Document excerpt:
* * * *

In a 1971 issue of Ebony magazine dedicated to exploring “The South Today,” its publisher, John H. Johnson, wrote: “Long before there was a United States of America, there was a Southland.” For many in his generation who had participated in the civil rights movement, the South was a zone of both oppression and liberation—it was the country they knew even if they lived in the North. For many Black Americans, the South was an ancestral home as well as a place of present warning and future promise. It was where the historic struggles against inequality and discrimination had taken place, but it was also a region that had cast an ominous shadow over the rest of the country.
The different Souths that many Black Americans carry with them is the central theme of a new book by Imani Perry, South to America: A Journey Below the Mason-Dixon to Understand the Soul of a Nation. With it, Perry enters a long tradition of considering Southern identity—the South of Black freedom and of Black oppression. What it means to be Black in the South, Perry shows, is not just a question of being Black in the South; it is also a question of what it means to be Black in the United States—to be Black in a nation whose traditional narrative of itself shifts the blame for racism, white supremacy, and segregation onto one region instead of confronting the ways in which these maladies were and still are national. But Perry goes even further in her book: One cannot understand Black life in America, she maintains, without understanding the South, but one also cannot understand all of American life without it.

* * * *

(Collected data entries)
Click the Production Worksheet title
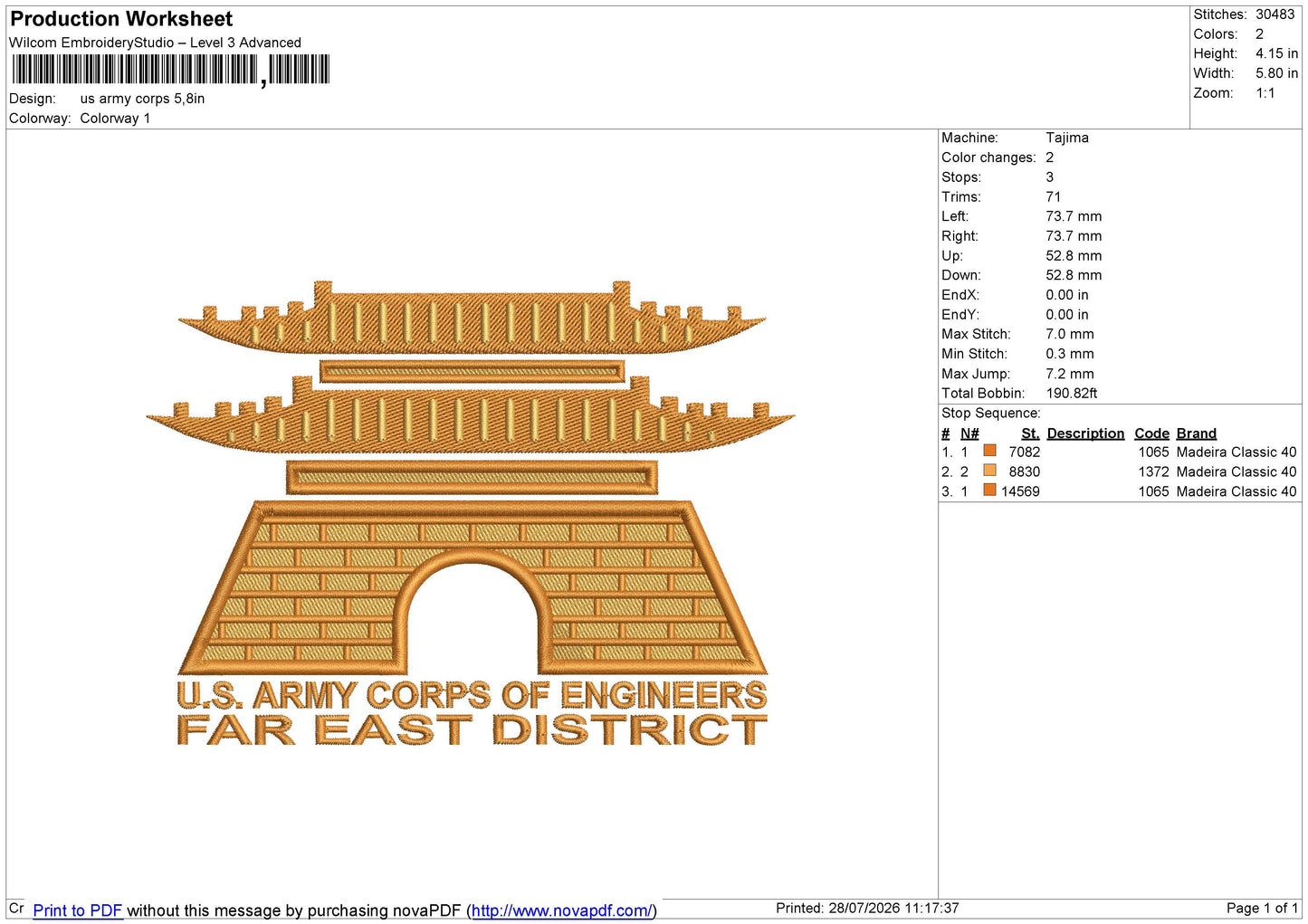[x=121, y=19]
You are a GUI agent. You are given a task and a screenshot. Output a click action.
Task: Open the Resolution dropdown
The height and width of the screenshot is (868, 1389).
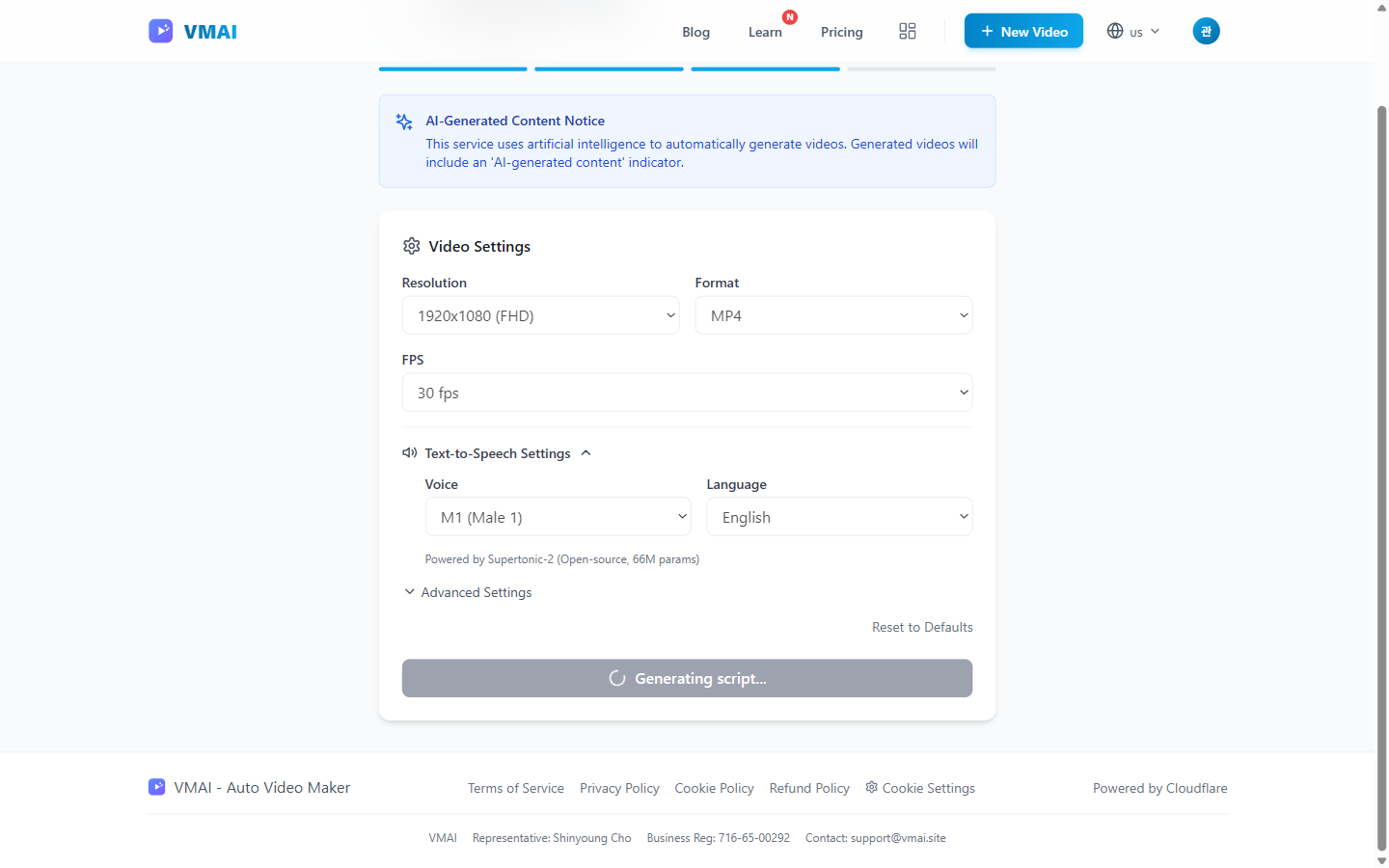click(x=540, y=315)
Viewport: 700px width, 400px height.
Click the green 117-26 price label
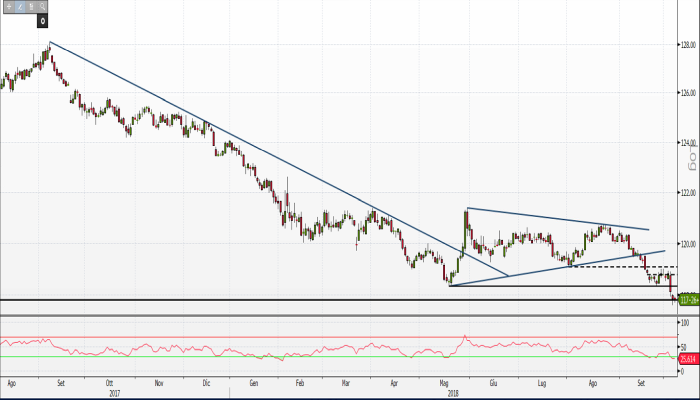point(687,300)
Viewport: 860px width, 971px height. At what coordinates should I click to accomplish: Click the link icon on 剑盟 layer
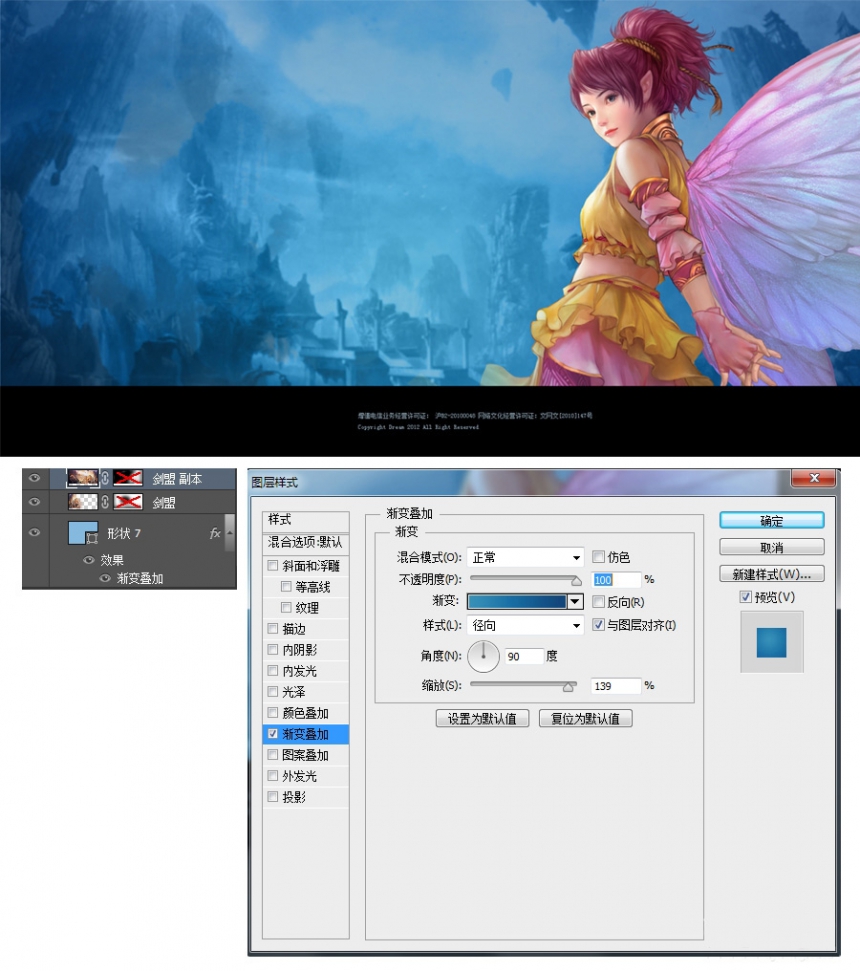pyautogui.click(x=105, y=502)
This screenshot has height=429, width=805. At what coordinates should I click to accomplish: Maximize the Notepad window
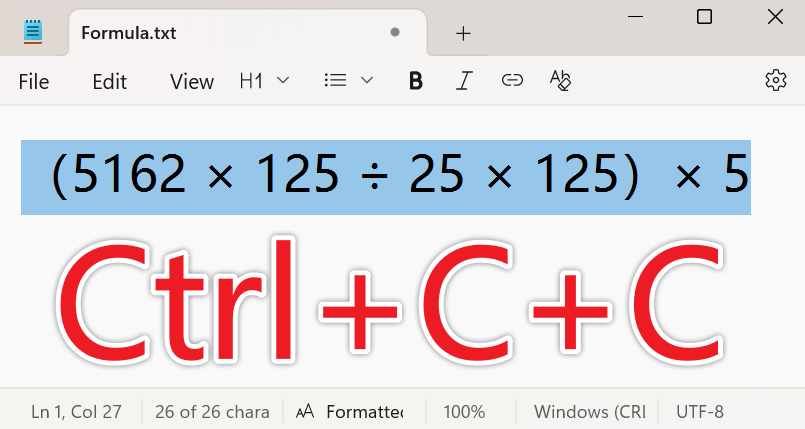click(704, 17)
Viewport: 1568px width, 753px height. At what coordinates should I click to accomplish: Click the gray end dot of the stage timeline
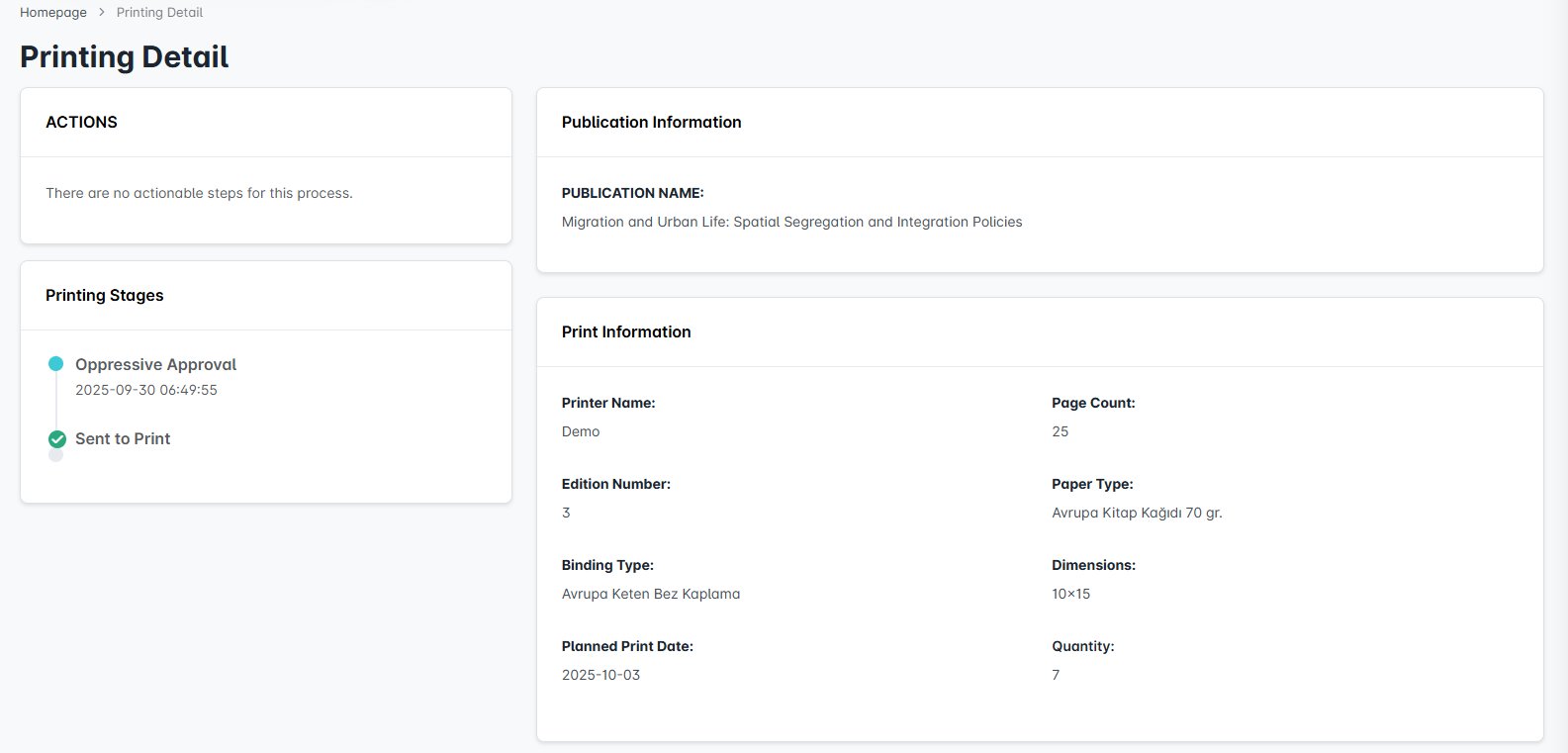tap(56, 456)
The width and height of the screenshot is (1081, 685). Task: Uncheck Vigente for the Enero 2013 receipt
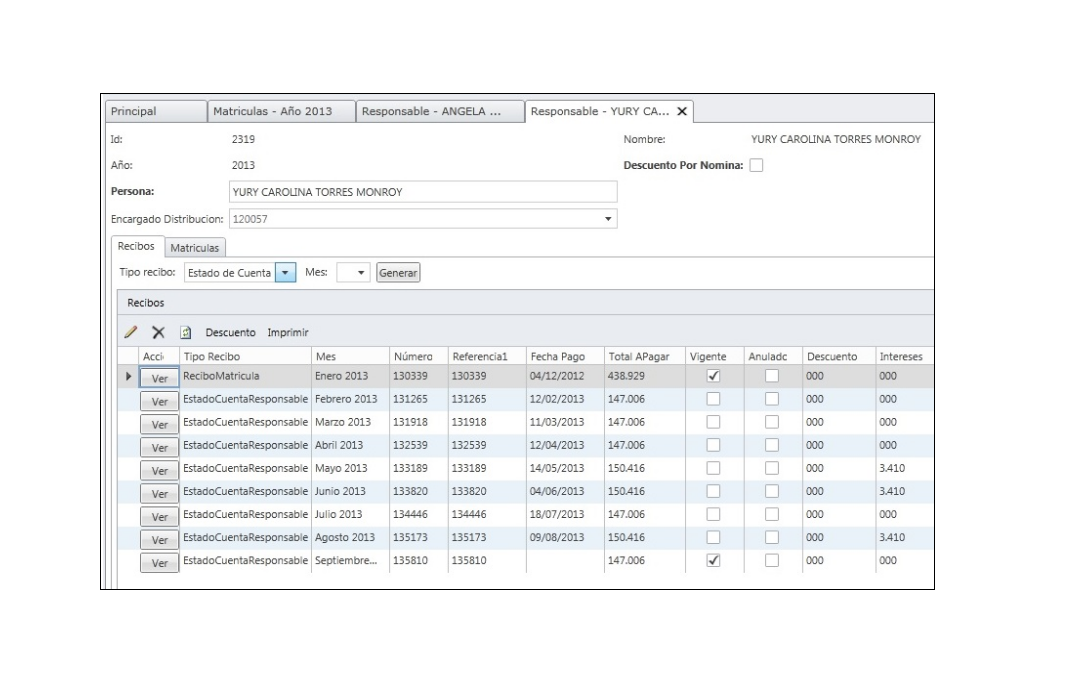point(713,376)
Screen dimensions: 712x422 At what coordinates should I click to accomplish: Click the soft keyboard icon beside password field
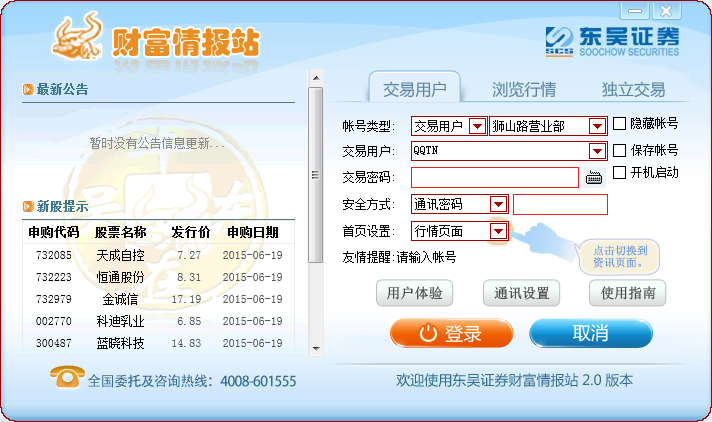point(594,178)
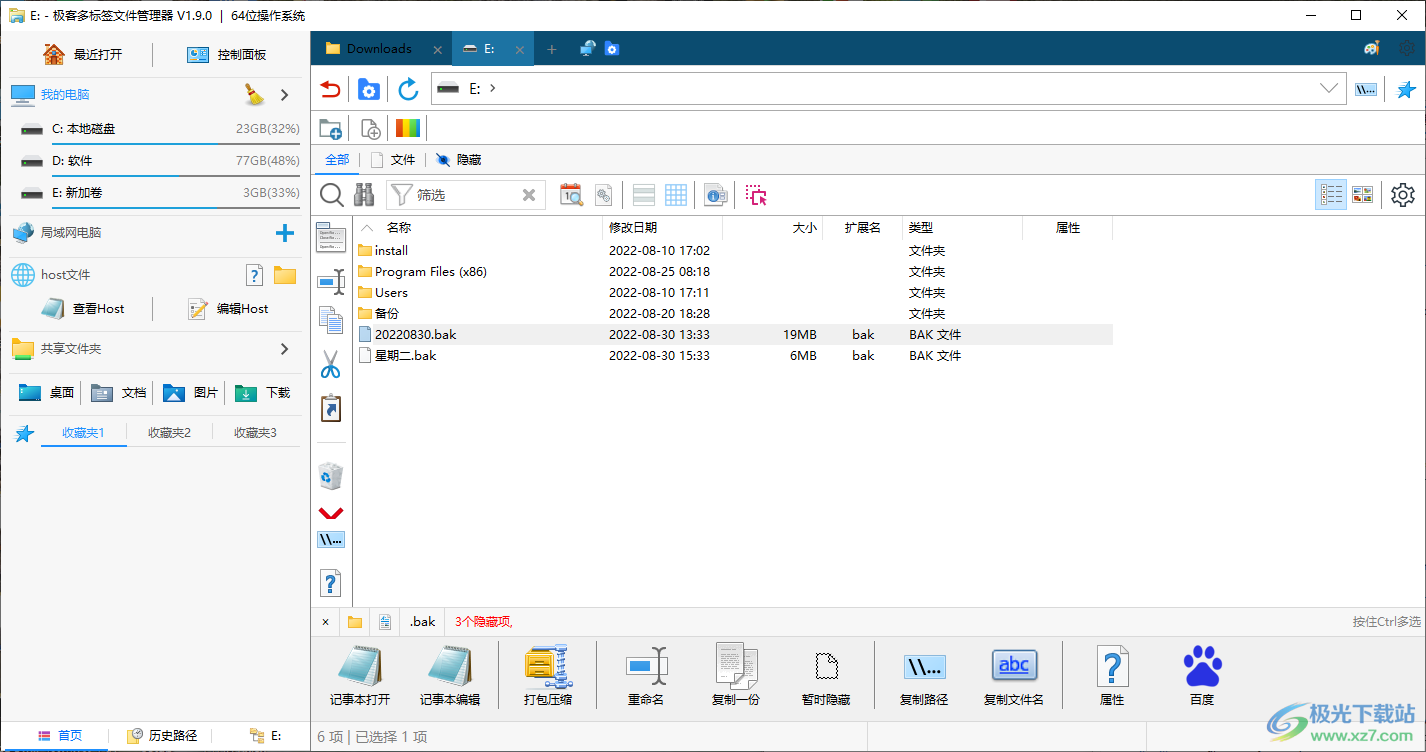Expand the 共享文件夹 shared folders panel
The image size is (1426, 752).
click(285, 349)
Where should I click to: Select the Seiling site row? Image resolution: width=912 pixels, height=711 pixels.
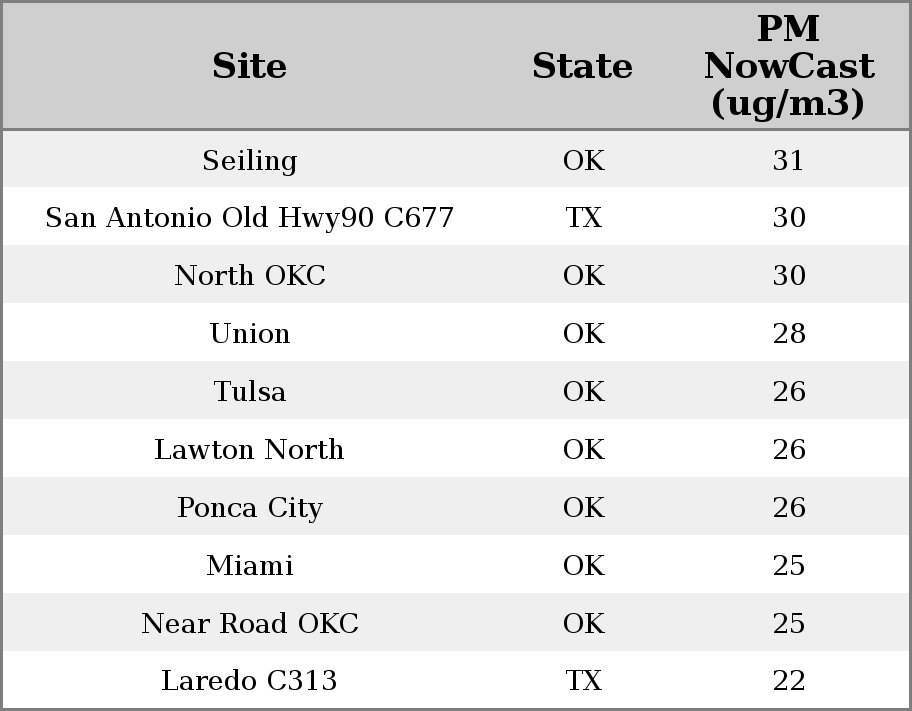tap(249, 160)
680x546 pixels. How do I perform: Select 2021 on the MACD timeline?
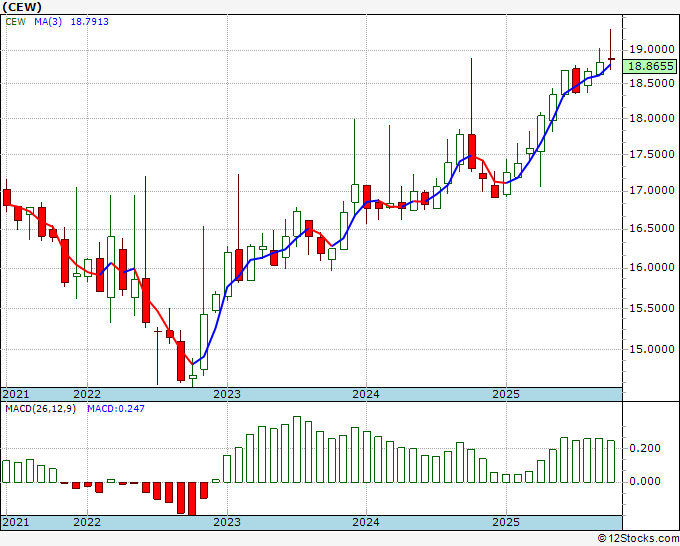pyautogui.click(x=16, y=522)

* * * *

Work instruction A: Reproduce the passage on Black Americans and the South, starting at "In a 1971 issue" and ending at "of the country.".
Work instruction B: According to the passage on Black Americans and the South, who was the publisher of Ebony magazine when the 1971 issue on "The South Today" appeared?
Work instruction C: Summarize the passage on Black Americans and the South in two sentences.

Exercise answer A:
In a 1971 issue of Ebony magazine dedicated to exploring “The South Today,” its publisher, John H. Johnson, wrote: “Long before there was a United States of America, there was a Southland.” For many in his generation who had participated in the civil rights movement, the South was a zone of both oppression and liberation—it was the country they knew even if they lived in the North. For many Black Americans, the South was an ancestral home as well as a place of present warning and future promise. It was where the historic struggles against inequality and discrimination had taken place, but it was also a region that had cast an ominous shadow over the rest of the country.

Exercise answer B: John H. Johnson.

Exercise answer C: For many Black Americans, the South has been both a zone of oppression and liberation, an ancestral home, and a place of present warning and future promise. Imani Perry's new book, South to America, takes up this theme and argues that neither Black life in America nor American life as a whole can be understood without understanding the South.